━━━━━ TRECHO DO DOCUMENTO ━━━━━
Os serviços de saúde precisam entender que os dados pessoais e sensíveis dos dos pacientes devem ser protegidos, exatamente igual se protege a saúde. Banalizar fatos e publica-los no intuito de ganhar curtidas e Ibope não nos cabe mais. Estamos discutindo o avanço tecnológico, inteligência artificial, robôs, metaverso e estamos esquecendo o básico: Treinamento e Governança.
Não adianta incluir tecnologia no ambiente, se o básico não é passado. Mínimas orientações sobre sigilo e implicações sobre as violações acima apontadas já seriam de grande valia.
2 – Qual a relação com a LGPD?
Total relação. Conforme falamos acima, o ponto focal aqui foi o compartilhamento indevido dos dados pessoais e sensíveis da atriz, que não é excluída dessa condição, já que é uma figura pública, principalmente porque, trata-se aqui de fatos de sua vida privada e não publica e nem mesmo de interesse publico.
Nesse contexto, inclusive o hospital pode ser responsabilizado por, ao que tudo indica, ter sido o controlador que não cuidou em proteger esses dados culminando nesse vazamento fatídico.
Com a LGPD e superada as investigações que já se avançam nos órgãos de classe ( Cofen, CRM, dentre outros) o hospital pode inclusive sofrer sanções, destinadas aos cofres públicos, bem como ou outras sanções dispostas na lei no artigo 52 , assim como, a profissional que violou o sigilo, em virtude a repercussão ao caso, sem prejuízo das indenizações que podem ser buscadas pela atriz, usando como fundamentação a constituição e o Código Civil , acima mencionados.
Aos divulgadores do caso, a esses precisaremos de uma avaliação própria, mas sem sombra de dúvida, também poderão ser responsabilizados na esfera do Código Civil e da Constituição, sem contar os cancelamentos que já vem sendo proposto nas mídias sociais.
3 – Quais lições podemos tirar desse caso?
Algumas lições são possíveis de serem tiradas. A primeira delas é que, em ambientes de saúde especialmente, precisamos manter o maior nível de cautela possível. O menos é mais. Não podemos tratar com descaso nenhum acontecimento. Ausência de estrutura, de treinamento na condução do paciente, ausência de empatia e humanidade, pode levar a dores e a prejuízos muito grandes. Financeiros é claro, mas de ordem psicológicos principalmente.
Também, incentivar e investir no desenvolvimento de pessoas. Consciência daquilo que é ético e legal é melhor do que entendimento de que um ato pode gerar multa ou outra sanção.
Mesmo sendo uma figura pública, jamais podemos interferir, violar e compartilhar sua intimidade e privacidade. Esses direitos não possuem exceções.
O que não fazer diante de uma situação como essa. Gestão de risco vale muito a pena nessas condições.
4 – Porque violação da intimidade e crime e como era a legitimação da criminalidade de casos assim antes da LGPD?
━━━━━ MATERIAL FORNECIDO ━━━━━
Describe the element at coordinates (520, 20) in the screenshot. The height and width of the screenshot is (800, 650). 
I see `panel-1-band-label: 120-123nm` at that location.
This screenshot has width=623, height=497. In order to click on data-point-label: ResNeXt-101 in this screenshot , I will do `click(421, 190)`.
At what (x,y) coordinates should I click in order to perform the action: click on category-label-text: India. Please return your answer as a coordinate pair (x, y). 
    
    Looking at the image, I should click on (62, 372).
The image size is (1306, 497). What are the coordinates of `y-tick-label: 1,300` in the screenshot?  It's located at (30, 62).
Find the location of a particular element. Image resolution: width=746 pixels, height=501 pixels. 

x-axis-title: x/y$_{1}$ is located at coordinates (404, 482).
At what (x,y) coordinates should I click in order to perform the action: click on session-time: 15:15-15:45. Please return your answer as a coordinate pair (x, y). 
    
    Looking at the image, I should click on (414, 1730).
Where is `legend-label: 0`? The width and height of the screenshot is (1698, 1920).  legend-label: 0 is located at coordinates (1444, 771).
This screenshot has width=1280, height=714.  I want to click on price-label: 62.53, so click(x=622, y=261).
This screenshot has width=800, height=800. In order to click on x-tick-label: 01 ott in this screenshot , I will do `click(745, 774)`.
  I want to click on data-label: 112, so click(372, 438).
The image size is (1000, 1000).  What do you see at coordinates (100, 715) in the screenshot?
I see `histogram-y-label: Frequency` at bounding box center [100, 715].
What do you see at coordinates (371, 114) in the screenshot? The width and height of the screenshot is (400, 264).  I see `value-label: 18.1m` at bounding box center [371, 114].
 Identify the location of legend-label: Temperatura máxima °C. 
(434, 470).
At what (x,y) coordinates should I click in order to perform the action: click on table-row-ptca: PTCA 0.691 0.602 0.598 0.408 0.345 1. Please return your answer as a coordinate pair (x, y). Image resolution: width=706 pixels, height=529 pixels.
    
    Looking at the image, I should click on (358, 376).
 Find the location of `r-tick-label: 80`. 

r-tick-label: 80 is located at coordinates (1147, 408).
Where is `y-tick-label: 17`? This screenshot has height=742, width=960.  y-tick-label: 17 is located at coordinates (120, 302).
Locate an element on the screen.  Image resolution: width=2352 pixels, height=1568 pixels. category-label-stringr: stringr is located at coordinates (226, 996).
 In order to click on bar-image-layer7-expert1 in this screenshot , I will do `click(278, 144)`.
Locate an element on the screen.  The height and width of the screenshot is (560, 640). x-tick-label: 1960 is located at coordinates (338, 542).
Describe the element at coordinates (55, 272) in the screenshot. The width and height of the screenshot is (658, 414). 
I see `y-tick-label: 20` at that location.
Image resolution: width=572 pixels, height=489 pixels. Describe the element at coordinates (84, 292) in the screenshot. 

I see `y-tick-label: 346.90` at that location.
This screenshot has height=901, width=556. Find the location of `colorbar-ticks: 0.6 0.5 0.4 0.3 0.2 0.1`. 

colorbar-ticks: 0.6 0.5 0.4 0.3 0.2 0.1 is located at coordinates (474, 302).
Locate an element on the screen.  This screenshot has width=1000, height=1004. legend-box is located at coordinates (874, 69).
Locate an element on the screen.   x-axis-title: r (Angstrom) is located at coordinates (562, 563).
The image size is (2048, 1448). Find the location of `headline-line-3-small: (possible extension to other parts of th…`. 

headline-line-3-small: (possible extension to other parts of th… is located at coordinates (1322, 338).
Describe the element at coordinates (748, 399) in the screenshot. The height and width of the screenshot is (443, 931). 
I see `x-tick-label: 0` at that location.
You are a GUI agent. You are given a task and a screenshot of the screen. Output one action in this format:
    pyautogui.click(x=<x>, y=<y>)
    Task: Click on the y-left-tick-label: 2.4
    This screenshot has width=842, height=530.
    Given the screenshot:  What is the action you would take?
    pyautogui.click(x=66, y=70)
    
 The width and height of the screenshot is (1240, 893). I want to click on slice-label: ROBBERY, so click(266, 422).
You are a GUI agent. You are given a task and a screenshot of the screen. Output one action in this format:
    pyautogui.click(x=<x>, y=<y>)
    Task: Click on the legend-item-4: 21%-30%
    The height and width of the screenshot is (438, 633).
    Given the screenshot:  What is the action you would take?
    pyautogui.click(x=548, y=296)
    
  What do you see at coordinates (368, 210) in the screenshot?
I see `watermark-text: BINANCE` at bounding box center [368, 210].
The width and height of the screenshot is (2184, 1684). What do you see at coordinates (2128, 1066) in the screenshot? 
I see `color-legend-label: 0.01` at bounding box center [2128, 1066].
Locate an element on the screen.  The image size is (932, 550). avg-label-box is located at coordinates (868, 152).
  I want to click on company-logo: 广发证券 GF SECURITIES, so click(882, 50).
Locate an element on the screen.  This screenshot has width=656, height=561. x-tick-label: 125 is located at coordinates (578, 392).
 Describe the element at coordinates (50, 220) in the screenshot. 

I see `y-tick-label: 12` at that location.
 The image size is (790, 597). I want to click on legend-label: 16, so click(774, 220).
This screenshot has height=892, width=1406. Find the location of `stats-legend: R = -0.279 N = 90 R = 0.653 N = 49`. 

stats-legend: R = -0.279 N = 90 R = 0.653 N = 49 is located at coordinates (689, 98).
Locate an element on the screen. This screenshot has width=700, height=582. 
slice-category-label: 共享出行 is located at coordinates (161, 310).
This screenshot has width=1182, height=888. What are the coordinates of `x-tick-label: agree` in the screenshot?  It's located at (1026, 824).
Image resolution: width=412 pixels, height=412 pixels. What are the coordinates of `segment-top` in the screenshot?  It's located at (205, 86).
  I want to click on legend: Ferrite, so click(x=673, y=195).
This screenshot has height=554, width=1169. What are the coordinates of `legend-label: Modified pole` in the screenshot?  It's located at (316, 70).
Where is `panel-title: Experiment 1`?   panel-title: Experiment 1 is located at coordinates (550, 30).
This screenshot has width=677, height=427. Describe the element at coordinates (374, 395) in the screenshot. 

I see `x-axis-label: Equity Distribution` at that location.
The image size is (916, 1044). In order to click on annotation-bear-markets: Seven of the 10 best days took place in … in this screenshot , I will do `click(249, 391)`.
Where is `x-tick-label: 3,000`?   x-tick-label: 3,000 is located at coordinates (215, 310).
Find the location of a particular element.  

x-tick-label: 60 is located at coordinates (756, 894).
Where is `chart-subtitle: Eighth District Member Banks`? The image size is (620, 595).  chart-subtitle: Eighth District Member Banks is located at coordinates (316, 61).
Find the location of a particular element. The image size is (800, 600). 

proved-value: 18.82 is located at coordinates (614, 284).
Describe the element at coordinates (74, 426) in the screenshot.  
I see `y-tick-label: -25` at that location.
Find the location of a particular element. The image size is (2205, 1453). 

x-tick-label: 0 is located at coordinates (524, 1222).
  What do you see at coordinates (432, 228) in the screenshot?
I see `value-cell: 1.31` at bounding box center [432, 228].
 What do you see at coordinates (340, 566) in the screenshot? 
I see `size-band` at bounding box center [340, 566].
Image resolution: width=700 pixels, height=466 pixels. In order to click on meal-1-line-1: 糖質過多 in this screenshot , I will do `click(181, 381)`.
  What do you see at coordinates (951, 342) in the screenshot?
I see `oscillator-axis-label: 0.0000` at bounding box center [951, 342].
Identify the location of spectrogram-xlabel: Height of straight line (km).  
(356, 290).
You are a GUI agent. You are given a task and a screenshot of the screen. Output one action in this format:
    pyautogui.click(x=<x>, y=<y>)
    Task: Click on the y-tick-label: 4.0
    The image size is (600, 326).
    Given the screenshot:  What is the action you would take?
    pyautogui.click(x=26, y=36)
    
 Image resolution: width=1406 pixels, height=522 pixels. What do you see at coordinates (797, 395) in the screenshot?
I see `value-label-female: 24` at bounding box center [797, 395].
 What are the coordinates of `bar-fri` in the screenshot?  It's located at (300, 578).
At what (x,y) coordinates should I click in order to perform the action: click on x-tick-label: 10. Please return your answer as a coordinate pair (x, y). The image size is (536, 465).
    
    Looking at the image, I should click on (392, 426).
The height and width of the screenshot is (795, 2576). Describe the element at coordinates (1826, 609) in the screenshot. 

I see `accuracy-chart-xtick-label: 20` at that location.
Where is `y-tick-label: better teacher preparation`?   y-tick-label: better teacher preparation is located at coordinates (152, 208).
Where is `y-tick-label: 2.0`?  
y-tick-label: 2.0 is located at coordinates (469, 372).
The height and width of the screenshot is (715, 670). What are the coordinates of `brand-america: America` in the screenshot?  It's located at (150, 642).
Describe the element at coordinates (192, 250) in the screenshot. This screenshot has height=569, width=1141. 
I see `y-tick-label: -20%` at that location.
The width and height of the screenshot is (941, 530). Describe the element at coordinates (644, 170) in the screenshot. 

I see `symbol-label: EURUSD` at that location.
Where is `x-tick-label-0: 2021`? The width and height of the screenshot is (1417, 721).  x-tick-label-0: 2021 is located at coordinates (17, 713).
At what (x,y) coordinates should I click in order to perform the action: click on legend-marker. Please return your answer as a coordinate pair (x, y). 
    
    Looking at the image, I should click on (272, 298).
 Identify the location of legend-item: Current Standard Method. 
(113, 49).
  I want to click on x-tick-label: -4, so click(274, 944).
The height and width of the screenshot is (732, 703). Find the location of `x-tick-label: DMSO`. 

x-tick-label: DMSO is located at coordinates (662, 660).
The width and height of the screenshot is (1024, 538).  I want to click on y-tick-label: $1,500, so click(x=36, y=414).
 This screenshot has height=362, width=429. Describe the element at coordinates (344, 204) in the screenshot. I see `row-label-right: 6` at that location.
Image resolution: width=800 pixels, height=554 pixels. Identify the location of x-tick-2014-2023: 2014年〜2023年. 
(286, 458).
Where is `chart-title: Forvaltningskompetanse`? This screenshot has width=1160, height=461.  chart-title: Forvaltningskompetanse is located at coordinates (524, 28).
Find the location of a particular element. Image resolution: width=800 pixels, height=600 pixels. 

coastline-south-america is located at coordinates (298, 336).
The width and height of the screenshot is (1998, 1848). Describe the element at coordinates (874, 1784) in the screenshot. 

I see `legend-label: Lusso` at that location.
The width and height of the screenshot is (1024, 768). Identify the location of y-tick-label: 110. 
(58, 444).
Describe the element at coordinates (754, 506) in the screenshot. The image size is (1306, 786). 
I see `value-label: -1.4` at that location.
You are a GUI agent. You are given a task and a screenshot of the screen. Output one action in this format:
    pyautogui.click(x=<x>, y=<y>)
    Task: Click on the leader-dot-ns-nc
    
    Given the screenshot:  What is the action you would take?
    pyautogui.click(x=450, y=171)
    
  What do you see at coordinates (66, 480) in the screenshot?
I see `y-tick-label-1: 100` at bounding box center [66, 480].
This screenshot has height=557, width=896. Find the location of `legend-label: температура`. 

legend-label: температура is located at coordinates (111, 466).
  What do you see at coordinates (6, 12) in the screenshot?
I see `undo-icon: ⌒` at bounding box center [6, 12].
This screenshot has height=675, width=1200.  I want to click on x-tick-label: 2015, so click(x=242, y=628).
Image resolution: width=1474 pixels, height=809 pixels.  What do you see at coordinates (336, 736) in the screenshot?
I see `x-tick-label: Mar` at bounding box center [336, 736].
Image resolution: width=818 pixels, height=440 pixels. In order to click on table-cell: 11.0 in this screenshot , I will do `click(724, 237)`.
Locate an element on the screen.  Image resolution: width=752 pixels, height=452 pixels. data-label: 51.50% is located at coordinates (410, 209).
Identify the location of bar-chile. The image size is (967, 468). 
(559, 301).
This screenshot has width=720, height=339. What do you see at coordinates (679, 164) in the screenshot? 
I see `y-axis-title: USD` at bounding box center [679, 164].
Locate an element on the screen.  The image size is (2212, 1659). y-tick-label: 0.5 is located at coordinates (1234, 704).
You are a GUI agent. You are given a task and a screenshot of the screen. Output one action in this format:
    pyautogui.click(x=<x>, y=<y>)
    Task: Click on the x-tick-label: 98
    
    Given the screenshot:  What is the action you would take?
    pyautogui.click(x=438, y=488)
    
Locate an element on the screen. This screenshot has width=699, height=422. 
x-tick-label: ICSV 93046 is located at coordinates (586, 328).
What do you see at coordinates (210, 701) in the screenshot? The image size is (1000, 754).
━━━━━
SOBRE A TAREFA:
Por favor, liste todos os que, segundo o trecho sobre a LGPD, podem ser responsabilizados no caso da atriz.

RESPOSTA ESPERADA:
- O hospital
- A profissional que violou o sigilo
- Os divulgadores do caso